* [What is required] Once the images are set aside, return every entry exactly.

---

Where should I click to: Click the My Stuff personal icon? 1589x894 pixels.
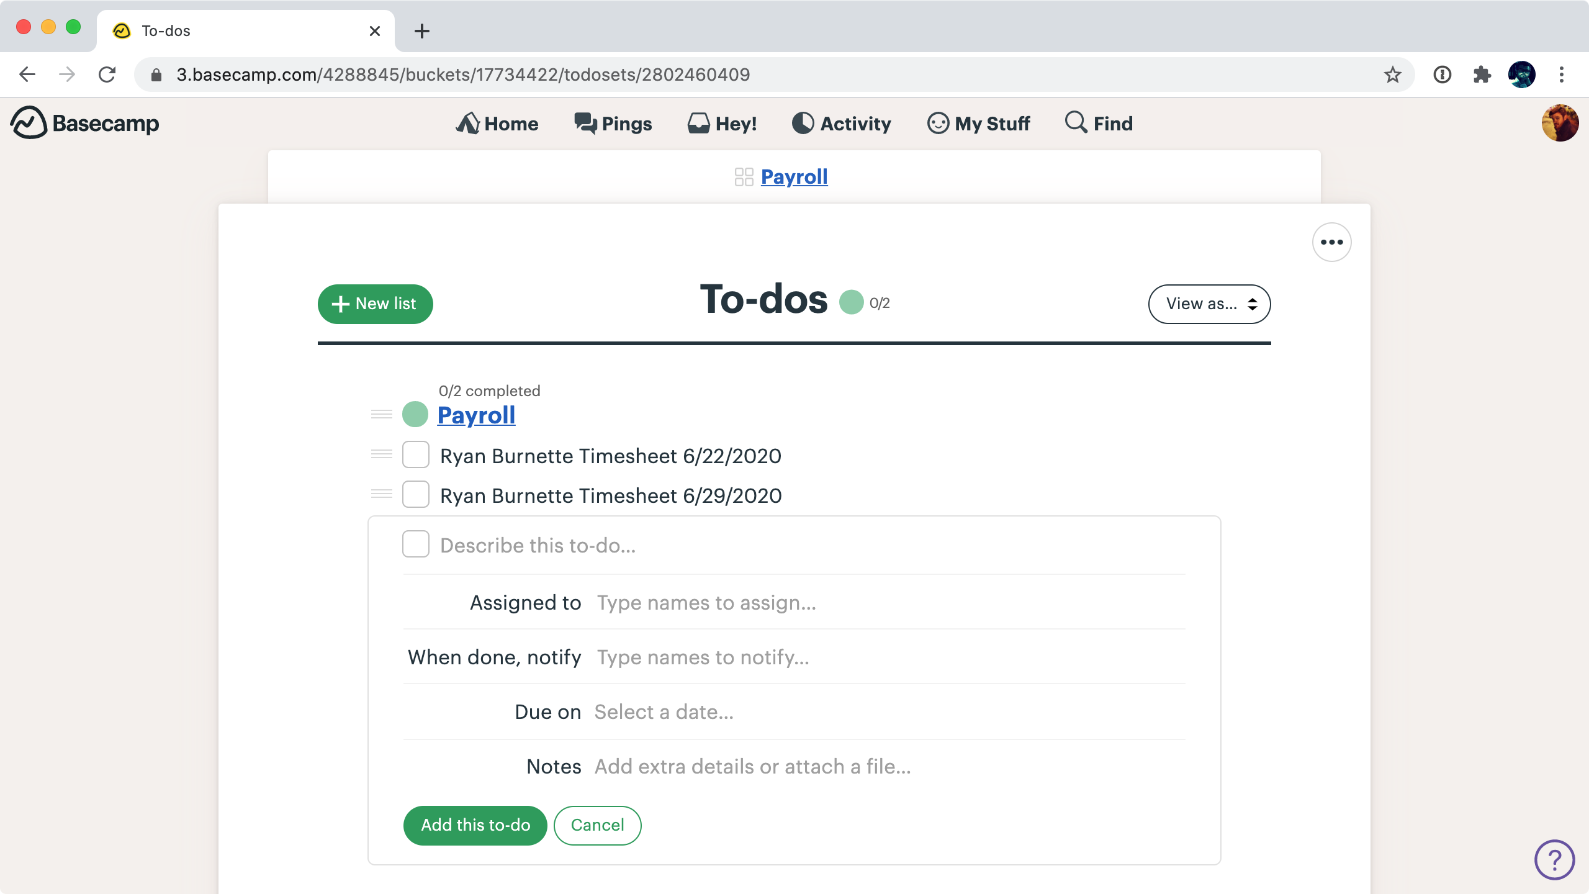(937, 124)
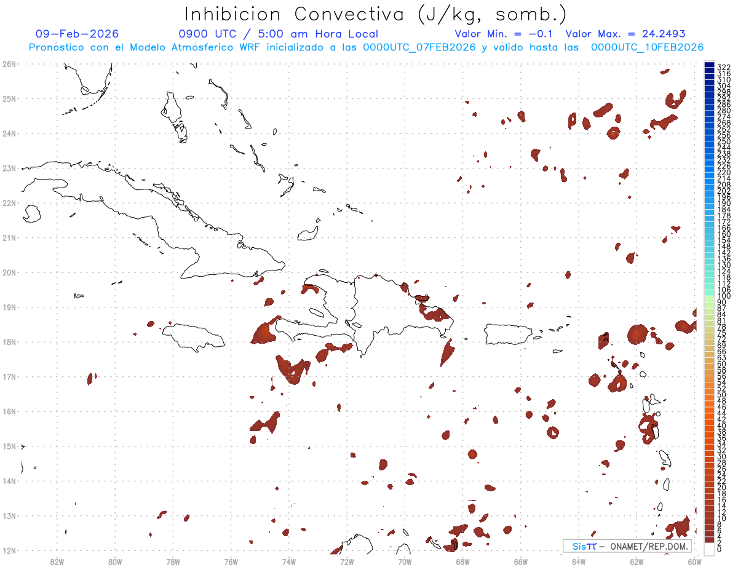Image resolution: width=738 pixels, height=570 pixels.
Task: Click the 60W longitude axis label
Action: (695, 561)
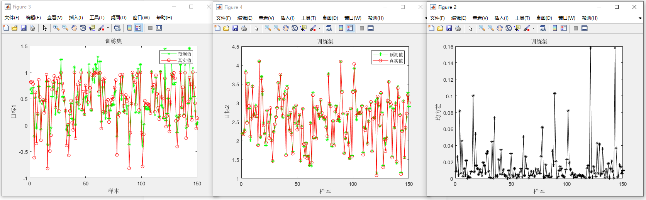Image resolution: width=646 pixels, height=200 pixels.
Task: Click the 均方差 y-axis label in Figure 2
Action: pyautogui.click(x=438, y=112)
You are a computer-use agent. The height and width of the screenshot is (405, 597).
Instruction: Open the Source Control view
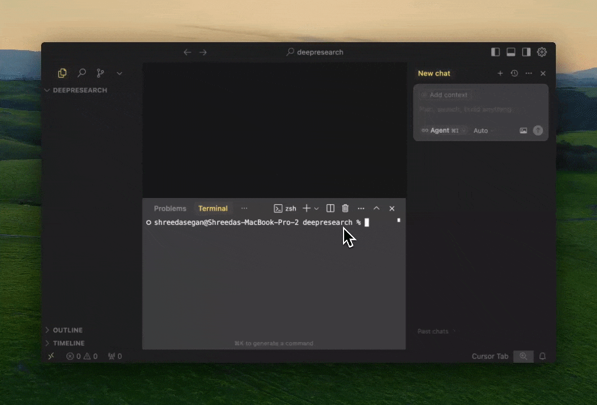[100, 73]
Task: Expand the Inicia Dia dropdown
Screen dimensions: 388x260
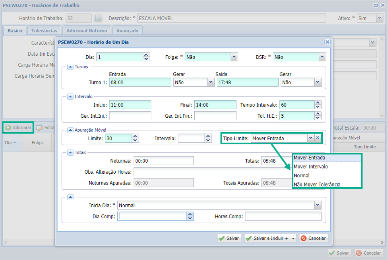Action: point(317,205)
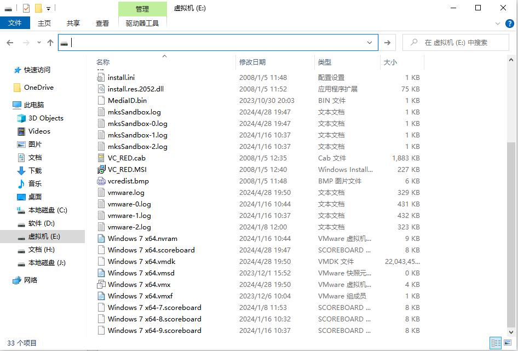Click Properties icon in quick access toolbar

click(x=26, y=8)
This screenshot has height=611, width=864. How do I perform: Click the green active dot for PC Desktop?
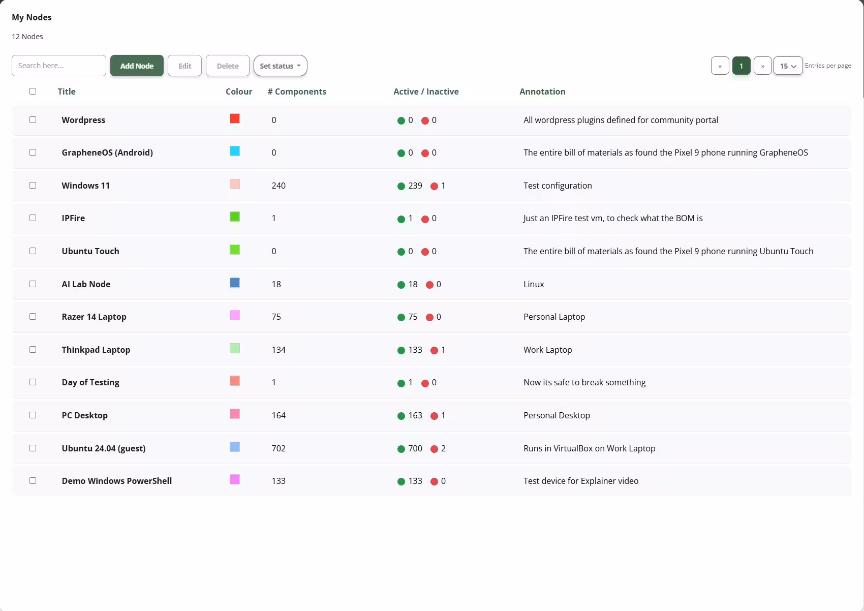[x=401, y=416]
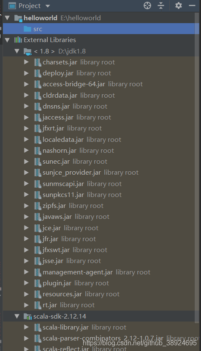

---

* [Answer space]
Where should I click to: Click the My Stuff personal icon? 1589x894 pixels.
(937, 124)
Image resolution: width=738 pixels, height=570 pixels.
Task: Click the 60W longitude axis label
Action: (695, 561)
Image resolution: width=646 pixels, height=200 pixels.
Task: Click the 均方差 y-axis label in Figure 2
Action: pyautogui.click(x=438, y=112)
You are a computer-use agent. The height and width of the screenshot is (405, 597).
Instruction: Open the Source Control view
[100, 73]
Task: Expand the Inicia Dia dropdown
Screen dimensions: 388x260
Action: point(317,205)
Click Properties icon in quick access toolbar

click(x=26, y=8)
This screenshot has height=611, width=864. How do I perform: Click the green active dot for PC Desktop?
[x=401, y=416]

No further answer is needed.